It's the power stage of a maximum power point tracking solar cell to lithium-ion battery charger -- i.e., the output is the battery voltage with a (float voltage) Vmax =~8.2V, (and not 9V as I said in the OP). I'll sense the output current from the converter and battery voltage into a uC ADC and implement a software MPPT algorithm that will generate the PWM output to the mosfet driver. I'm thinking a state machine with a MPPT constant (max) current state, and a constant voltage state where I'll move away from the MPP as necessary, as a start. Having said that, placing a uC in the feedback loop muddies the already murky waters for me, so I'm struck with bursts of confusion from time to time..

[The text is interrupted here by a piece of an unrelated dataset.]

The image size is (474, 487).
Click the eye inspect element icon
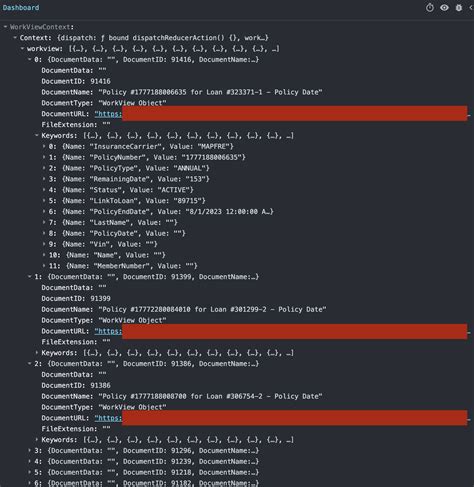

I was just looking to bounce some ideas of someone with a little more than my non-existing experience. Thanks.
 
  • #4
What made you choose 250kHz for the switching frequency. Have you considered the trade-off's of going higher/lower?
 
  • #5
If your source voltage is 3.5V, that won't be enough to turn your mosfet completely on. Looking at the datasheet, you need at least 4.5V on the gate to completely turn the mosfet on. It will work, but you will be loosing a lot of power at low input voltages, especially if your battery is low and drawing a lot of current.
 
  • #6
uart said:
What made you choose 250kHz for the switching frequency. Have you considered the trade-off's of going higher/lower?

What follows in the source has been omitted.